Showing posts with label global oil demand slump. Show all posts
Showing posts with label global oil demand slump. Show all posts

Friday, April 17, 2020

OPEC+ G20 = 'Crude' potpourri + V-shaped recovery

There have been umpteen developments over the last fortnight in the crude saga of oil producers scrambling to curtail production in light of the unprecedented drop in demand triggered by the coronavirus or Covid-19 outbreak.

That oil prices would have fallen regardless was a given, but the current desperate market situation was largely of Saudi Arabia and Russia's own making following the collapse of OPEC+ on March 6. 

Marking a reversal, frantic talks over the Easter weekend saw Moscow and Riyadh underpin a 9.7 million barrels per day (bpd) production cut, with feverish diplomacy by U.S. President Donald Trump and the promise of 1.5 million bpd in cuts by G20 oil producers serving as an accompaniment. Overall, the crude potpourri smelt better than it actually was.

_WORK REQUEST 1_: Decide whether each statement below agrees with the post on the OPEC+ oil production cut, answering yes or no and quoting the words of the post that settle it. (a) The collapse of OPEC+ took place on March 6. (b) G20 oil producers promised cuts of 9.7 million barrels per day. (c) The post holds that oil prices would have stayed steady if not for Saudi Arabia and Russia.
_WORK REQUEST 2_: Proceed with the post on the OPEC+ oil production cut, writing on from its final sentence.

_RAW DATA_:
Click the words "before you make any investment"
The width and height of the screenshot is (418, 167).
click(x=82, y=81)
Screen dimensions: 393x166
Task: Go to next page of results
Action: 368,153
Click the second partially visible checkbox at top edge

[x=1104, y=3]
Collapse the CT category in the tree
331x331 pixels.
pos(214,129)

_ANSWER SPACE 1_:
(a) Yes: "following the collapse of OPEC+ on March 6"
(b) No: "the promise of 1.5 million bpd in cuts by G20 oil producers"
(c) No: "That oil prices would have fallen regardless was a given"

_ANSWER SPACE 2_:
For the expected near-term oil demand decline is likely to be two to three times the production cut level. The deal itself doesn't look rock solid. As the Oilholic discussed with Mary-Ann Russon of the BBC, around 2.5 million bpd of cuts have been promised by Russia, an OPEC+ participant with a very poor record of compliance with the OPEC+ framework. 

The Saudis meanwhile would be cutting 2.5 million bpd from an inflated level of 11 million bpd. Prior to OPEC+'s December meeting, their production stood at 9.744 million bpd, which means in actual fact their compromise is closer to 1.25 million bpd on average. 

Yet for all of this, if oil demand is dire, any supply cut is only likely to have a very limited impact. We are flying, consuming and driving less (despite 99c/gallon prices in some US states) - so if we aren't going out that much, it won't matter one bit what OPEC+ does or doesn't. 


The deal is supposed to run from May to July and it won't avert short-term pain. It's come too late to rescue April, and it's too little for May and June. Hopes are pinned on a V-shaped recovery in oil prices come the middle of July. But how steep that 'V' might be is the question, and in the Oilholic's opinion it'll be steeper than where we are. 

As for The Donald, here is this blogger's take in a discussion with Marco Werman on PRI / BBC joint radio production The World. Phenomenal diplomacy it was by the President but more hot air was generated than tangible results.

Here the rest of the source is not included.